### Provided text:
══════════

There are many departments at SJU which assist students with academic concerns, including the Freshman Center, Career Service Center, and the Office of Multicultural Affairs (OMA). This week on Oct. 17, Rosa Yen, the Director of International Student Services and Multicultural Affairs, held an International Student Academic Advising Session in Mar 314. It is part of Project AIM, an international student peer mentoring program opened to all freshmen and sophomores. Just like the meaning of its name, the program aims to support students’ success in all aspects, such as high academic achievement, transition and life adjustment in the United States. The program also provides career development through a social and intellectual learning environment outside of the classroom.
The information session started with an icebreaker where students played the Cultural Diversity Bingo game. Some questions on the Bingo sheet were to “find someone who has traveled to the same places as you,” “draw someone’s portrait on the back of this bingo card,” and “find someone with the same amount of siblings like you and share a family story with them.” The goal was to quickly connect students with diverse backgrounds and provide an open, free, and protected space for future discussions. Soon, the students were given ten minutes to write down any questions they had. Following this was an academic panel. Five mentors coming from different colleges and have different majors were the main speakers. Here are some of the conversations:
Question from Student A: “How can I change my major and how many courses can transfer?”
Answer from David Chiemeka Uwakwe (Chemistry major, St. John’s College): “I would first talk to your deans and advisors personally since they can give you the best guidance. They can guide you through UIS internal transfer portal and DegreeWorks where you can know how many credits you need to have if you transfer and your current status .”
Question from Student B: “How many times can I meet with my advisor?”
Answer from Joyce Yu (Biomedical Science major, CPHS): “Usually each semester your counselor or advisor will send you an email either to catch up with you and learn about your current status or help you with registration. Please don’t hesitate to contact them and set appointments for as many times as you needed, they are always there to help. But if you have some general questions you can first reach out to friends and professors, and turn to advisors if they can’t fully answer your questions.”

══════════

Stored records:
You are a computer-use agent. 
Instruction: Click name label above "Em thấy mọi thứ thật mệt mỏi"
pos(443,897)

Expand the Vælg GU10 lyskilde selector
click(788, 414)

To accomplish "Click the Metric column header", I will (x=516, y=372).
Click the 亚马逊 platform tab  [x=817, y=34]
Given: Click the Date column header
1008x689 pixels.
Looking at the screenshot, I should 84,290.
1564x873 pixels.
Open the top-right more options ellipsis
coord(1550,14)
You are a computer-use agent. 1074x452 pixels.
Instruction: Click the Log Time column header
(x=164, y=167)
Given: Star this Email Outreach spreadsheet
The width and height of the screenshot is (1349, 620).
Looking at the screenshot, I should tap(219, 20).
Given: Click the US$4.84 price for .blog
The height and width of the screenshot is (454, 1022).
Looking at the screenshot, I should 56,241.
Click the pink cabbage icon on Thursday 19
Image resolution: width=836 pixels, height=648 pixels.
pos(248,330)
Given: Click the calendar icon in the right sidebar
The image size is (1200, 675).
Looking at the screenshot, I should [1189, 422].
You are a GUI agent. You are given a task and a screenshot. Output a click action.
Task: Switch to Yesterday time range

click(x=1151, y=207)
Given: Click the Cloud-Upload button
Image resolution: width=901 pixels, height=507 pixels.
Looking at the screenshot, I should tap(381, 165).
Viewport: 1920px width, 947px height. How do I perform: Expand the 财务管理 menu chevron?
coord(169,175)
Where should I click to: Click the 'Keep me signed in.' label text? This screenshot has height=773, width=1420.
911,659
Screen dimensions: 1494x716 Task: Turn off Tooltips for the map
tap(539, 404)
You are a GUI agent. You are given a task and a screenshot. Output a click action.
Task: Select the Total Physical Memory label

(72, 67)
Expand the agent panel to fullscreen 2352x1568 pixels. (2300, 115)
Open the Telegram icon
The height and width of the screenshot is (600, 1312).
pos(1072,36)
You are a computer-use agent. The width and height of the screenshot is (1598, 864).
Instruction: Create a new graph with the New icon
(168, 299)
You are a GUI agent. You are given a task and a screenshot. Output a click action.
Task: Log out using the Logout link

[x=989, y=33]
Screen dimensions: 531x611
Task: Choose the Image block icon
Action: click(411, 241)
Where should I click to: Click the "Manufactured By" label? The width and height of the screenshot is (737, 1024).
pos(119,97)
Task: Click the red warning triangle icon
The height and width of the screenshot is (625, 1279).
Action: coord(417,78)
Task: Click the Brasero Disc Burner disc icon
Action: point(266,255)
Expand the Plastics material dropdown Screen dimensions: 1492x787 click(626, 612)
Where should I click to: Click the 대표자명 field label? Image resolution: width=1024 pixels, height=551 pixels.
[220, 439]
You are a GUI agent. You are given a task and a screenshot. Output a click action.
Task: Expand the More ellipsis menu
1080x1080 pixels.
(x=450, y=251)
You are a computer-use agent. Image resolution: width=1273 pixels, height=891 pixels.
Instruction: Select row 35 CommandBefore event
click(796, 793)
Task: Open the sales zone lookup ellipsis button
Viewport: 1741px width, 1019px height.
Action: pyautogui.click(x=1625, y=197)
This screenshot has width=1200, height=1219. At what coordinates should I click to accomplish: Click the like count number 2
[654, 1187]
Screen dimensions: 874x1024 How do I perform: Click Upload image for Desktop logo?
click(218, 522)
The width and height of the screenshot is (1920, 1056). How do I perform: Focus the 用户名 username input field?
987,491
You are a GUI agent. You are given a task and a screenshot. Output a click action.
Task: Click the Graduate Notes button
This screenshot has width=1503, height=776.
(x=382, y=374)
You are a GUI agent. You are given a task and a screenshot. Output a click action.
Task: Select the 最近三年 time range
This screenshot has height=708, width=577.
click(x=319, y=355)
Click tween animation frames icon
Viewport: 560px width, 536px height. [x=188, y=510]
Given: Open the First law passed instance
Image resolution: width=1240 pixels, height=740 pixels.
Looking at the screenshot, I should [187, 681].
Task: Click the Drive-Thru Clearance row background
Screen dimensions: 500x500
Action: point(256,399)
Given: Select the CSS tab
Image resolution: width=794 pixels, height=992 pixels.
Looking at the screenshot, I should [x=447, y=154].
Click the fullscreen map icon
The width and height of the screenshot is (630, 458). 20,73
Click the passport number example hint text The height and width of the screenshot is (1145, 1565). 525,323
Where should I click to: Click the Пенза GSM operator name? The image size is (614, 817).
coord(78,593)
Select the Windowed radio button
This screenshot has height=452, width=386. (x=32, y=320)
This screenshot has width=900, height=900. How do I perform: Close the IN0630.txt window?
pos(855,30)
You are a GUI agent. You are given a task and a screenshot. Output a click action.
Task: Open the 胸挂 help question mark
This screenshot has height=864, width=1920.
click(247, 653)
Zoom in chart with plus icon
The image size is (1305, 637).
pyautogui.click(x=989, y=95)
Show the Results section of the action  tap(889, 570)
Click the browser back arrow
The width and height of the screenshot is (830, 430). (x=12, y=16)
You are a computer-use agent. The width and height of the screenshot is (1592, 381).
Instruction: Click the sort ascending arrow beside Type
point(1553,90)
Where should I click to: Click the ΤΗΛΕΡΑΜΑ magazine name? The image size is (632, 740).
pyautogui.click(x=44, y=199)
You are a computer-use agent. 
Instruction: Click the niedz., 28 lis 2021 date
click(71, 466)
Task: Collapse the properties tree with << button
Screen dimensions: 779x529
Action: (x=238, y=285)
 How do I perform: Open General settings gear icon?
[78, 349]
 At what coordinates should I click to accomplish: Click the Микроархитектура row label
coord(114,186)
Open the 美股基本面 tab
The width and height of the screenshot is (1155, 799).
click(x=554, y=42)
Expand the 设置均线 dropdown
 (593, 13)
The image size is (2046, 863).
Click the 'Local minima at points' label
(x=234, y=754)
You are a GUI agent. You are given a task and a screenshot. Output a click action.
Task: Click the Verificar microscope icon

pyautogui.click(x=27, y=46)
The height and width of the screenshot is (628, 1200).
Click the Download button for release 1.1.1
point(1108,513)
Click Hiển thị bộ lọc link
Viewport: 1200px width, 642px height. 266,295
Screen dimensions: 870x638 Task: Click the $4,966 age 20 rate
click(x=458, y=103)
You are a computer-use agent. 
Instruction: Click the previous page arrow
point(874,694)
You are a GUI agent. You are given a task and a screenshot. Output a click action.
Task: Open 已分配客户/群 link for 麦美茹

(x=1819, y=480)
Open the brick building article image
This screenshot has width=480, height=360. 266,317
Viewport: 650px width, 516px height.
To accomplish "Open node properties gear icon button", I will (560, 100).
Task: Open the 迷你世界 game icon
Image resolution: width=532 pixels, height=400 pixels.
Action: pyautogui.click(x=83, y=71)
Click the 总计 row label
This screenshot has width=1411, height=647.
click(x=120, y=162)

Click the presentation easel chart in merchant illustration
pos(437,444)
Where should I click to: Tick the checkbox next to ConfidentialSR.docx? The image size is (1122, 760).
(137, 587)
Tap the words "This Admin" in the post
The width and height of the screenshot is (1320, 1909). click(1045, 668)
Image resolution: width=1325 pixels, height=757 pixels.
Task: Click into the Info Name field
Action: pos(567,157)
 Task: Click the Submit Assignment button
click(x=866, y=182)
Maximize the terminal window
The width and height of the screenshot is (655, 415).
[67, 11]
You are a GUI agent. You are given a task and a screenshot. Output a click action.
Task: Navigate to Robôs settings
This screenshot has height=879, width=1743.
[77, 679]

══════════

### Questions to answer:
A. Quote the article on the advising session between "There are many" and "of the classroom.", inclusive.
B. Answer these questions using the article on the advising session.
(i) On what date was the International Student Academic Advising Session held?
(ii) What game did the students play as an icebreaker?
(iii) What is David Chiemeka Uwakwe's major?
The rows were taken from a separate source.

### Solution list:
A.
There are many departments at SJU which assist students with academic concerns, including the Freshman Center, Career Service Center, and the Office of Multicultural Affairs (OMA). This week on Oct. 17, Rosa Yen, the Director of International Student Services and Multicultural Affairs, held an International Student Academic Advising Session in Mar 314. It is part of Project AIM, an international student peer mentoring program opened to all freshmen and sophomores. Just like the meaning of its name, the program aims to support students’ success in all aspects, such as high academic achievement, transition and life adjustment in the United States. The program also provides career development through a social and intellectual learning environment outside of the classroom.

B.
(i) Oct. 17
(ii) Cultural Diversity Bingo
(iii) Chemistry